====== RECORDS FOR PROCESSING ======
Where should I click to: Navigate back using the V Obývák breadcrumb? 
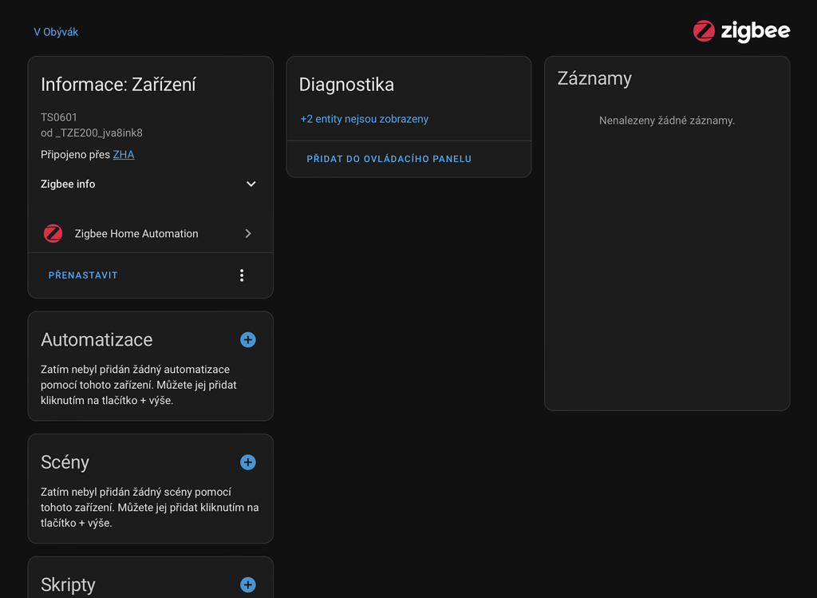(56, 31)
======
====== RECORDS FOR PROCESSING ======
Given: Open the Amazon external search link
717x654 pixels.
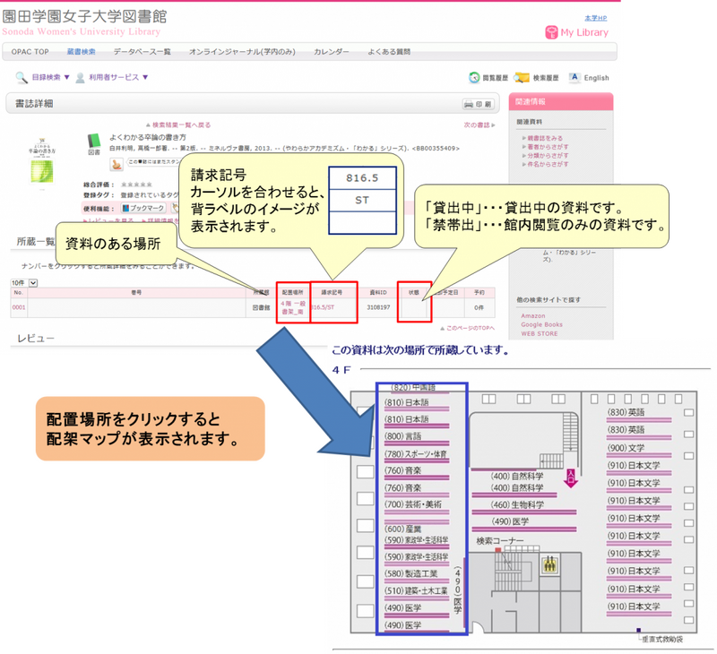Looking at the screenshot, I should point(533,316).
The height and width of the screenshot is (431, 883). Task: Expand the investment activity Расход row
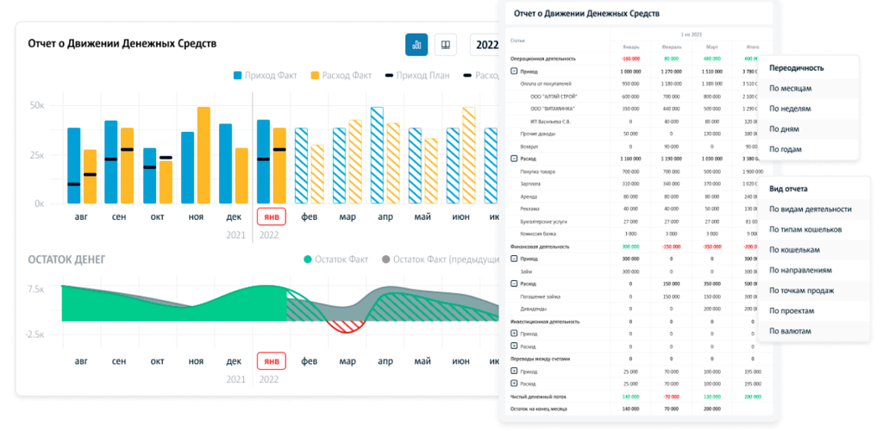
======
====== RECORDS FOR PROCESSING ======
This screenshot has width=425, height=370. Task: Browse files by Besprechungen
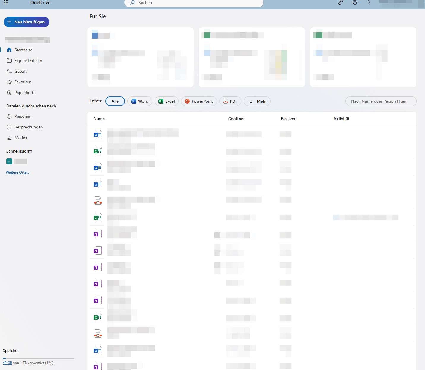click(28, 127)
======
WHAT THE EXERCISE ASKS ▸ Working from the data above, repeat exactly, and only, the lines that begin at the line containing "Given: Open the Amazon external search link" and stop after the line containing "The height and"; pictures are not copied.

WORKED SOLUTION ▸
Given: Open the Amazon external search link
717x654 pixels.
Looking at the screenshot, I should point(533,316).
The height and width of the screenshot is (431, 883). Task: Expand the investment activity Расход row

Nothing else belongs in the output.